In the context of the rapid growth of data volumes, the problem of class imbalance has become one of the key challenges in classification tasks, significantly reducing the accuracy and generalization ability of machine learning models. The aim of this study is to improve classification accuracy on imbalanced datasets through the development and application of a hybrid model that combines data preprocessing techniques and ensemble learning methods. To achieve this goal, existing approaches to handling class imbalance were analyzed, including resampling techniques (oversampling and undersampling), cost-sensitive learning, and modern ensemble strategies.
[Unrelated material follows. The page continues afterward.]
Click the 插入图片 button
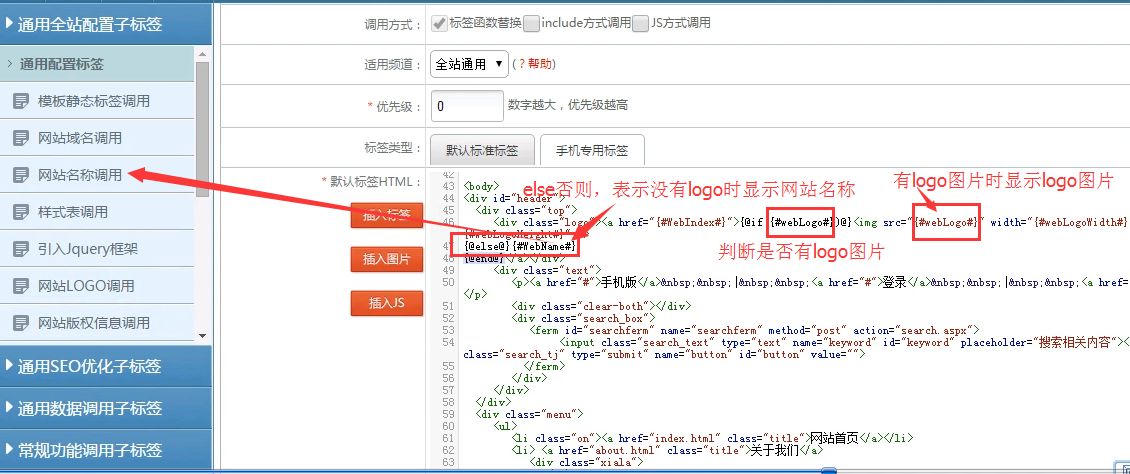[x=387, y=259]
The research methodology is based on the integration of synthetic data generation with gradient boosting and random forest algorithms. This approach enhances sensitivity to the minority class while maintaining model robustness against overfitting. The proposed hybrid model was evaluated on several open-source and applied datasets with varying degrees of class imbalance. The performance assessment was conducted using metrics suitable for imbalanced data, including F1-score, balanced accuracy and other.
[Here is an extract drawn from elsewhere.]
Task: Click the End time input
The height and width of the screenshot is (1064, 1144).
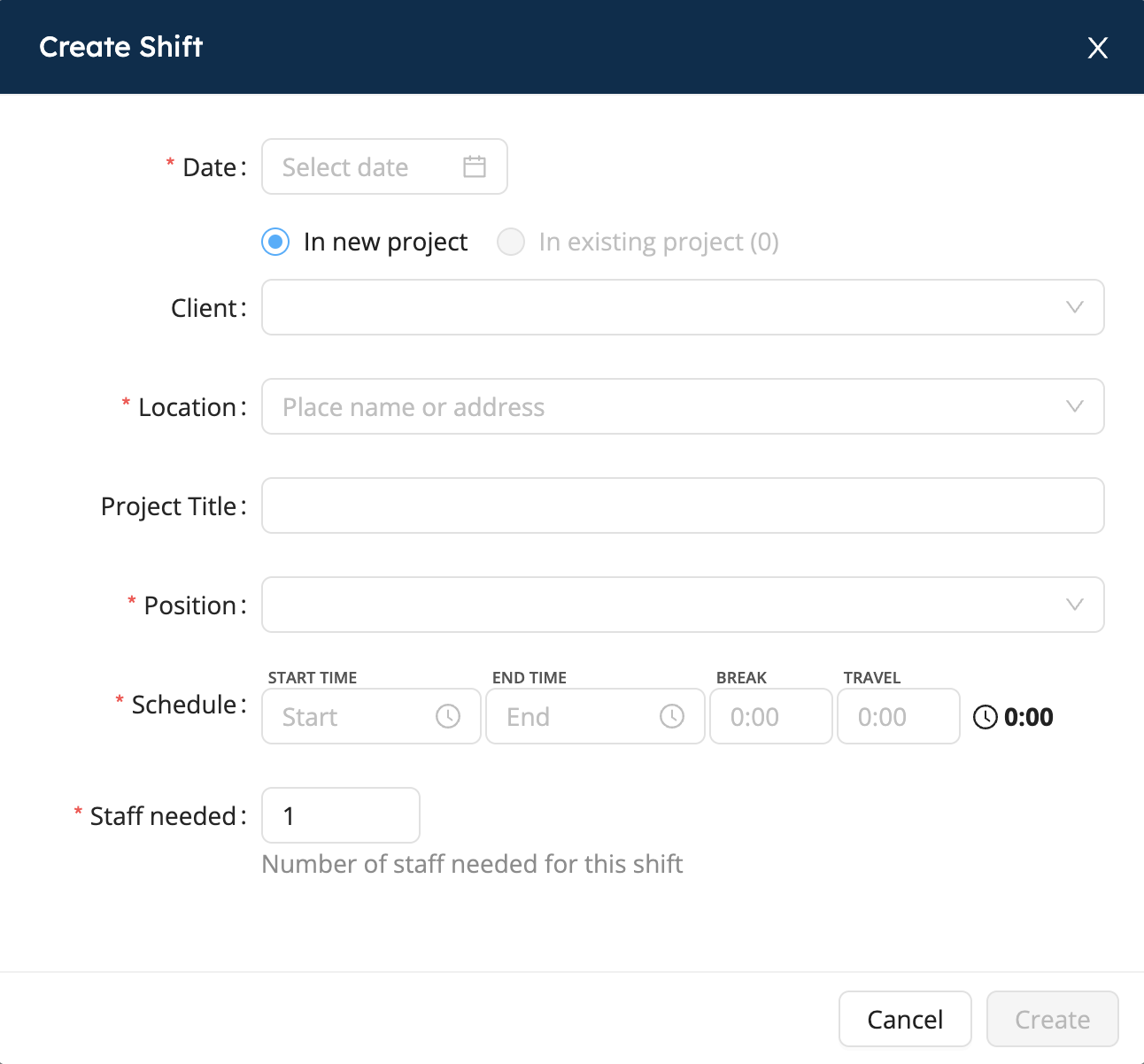Action: 595,716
The obtained results demonstrate a statistically significant improvement in classification performance compared to baseline models, especially in detecting the minority class. The scientific significance of the study lies in the development of a reproducible approach to improving classification effectiveness under class imbalance conditions, thereby expanding the applicability of machine learning methods in domains such as healthcare, finance, and risk analysis.